▶ EXTRACT PROVIDED:
Without AssertionScope, if order is null, the test stops there and you never know whether Status, Items, and Total were also wrong. With the scope, you get a complete picture in a single test run.

Chaining Assertions

Multiple assertions on the same subject can be chained to reduce noise.

// Without chaining
user.Name.Should().NotBeNull();
user.Name.Should().StartWith("A");
user.Name.Should().HaveLengthLessThan(50);

// With chaining (reads as a single sentence)
user.Name.Should().NotBeNull()
         .And.StartWith("A")
         .And.HaveLengthLessThan(50);

// Collections
var result = search.Execute("dotnet");
result.Should().NotBeNull()
      .And.NotBeEmpty()
      .And.HaveCountLessThanOrEqualTo(10)
      .And.OnlyContain(r => r.Score > 0);

Integration with xUnit, NUnit, and MSTest

FluentAssertions detects which test framework is active and integrates automatically. You don't configure anything — just install the package and it works.

// xUnit
public class UserServiceTests
{
    [Fact]
    public void CreateUser_with_valid_data_should_return_user()
    {
        var service = new UserService();
        var user = service.Create("Alice", "alice@example.com");
        user.Should().NotBeNull();
        user.Name.Should().Be("Alice");
    }
}

// NUnit
[TestFixture]
public class UserServiceTests
{
    [Test]
    public void CreateUser_with_valid_data_should_return_user()
    {
        var service = new UserService();
        var user = service.Create("Alice", "alice@example.com");
        user.Should().NotBeNull();
        user.Name.Should().Be("Alice");
    }
}

// MSTest
[TestClass]
public class UserServiceTests
{
    [TestMethod]
    public void CreateUser_with_valid_data_should_return_user()

▶ GIVEN DATA:
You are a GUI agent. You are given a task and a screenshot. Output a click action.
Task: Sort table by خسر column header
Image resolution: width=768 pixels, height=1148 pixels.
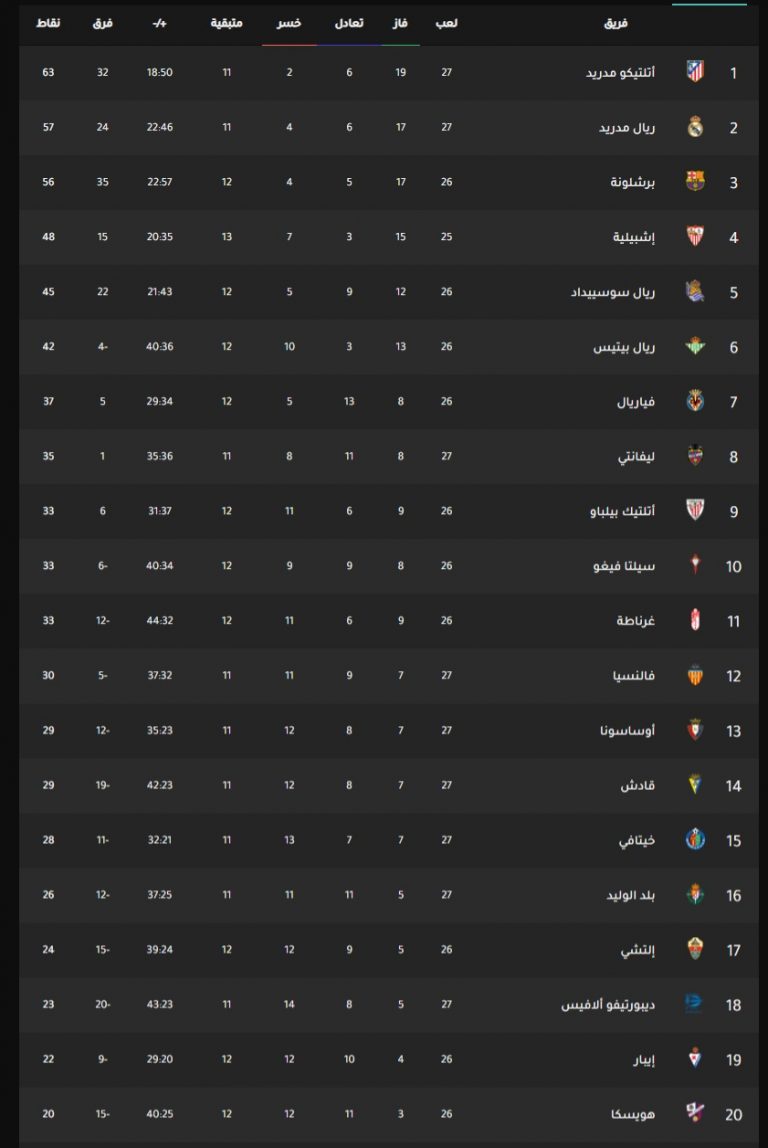(289, 23)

▶ TO BE DONE: Reproduce the FluentAssertions excerpt from "Without AssertionScope, if" to "a single sentence)", switching "noise" to "clutter". The material has no role in this work.

▶ ANSWER BELOW:
Without AssertionScope, if order is null, the test stops there and you never know whether Status, Items, and Total were also wrong. With the scope, you get a complete picture in a single test run.

Chaining Assertions

Multiple assertions on the same subject can be chained to reduce clutter.

// Without chaining
user.Name.Should().NotBeNull();
user.Name.Should().StartWith("A");
user.Name.Should().HaveLengthLessThan(50);

// With chaining (reads as a single sentence)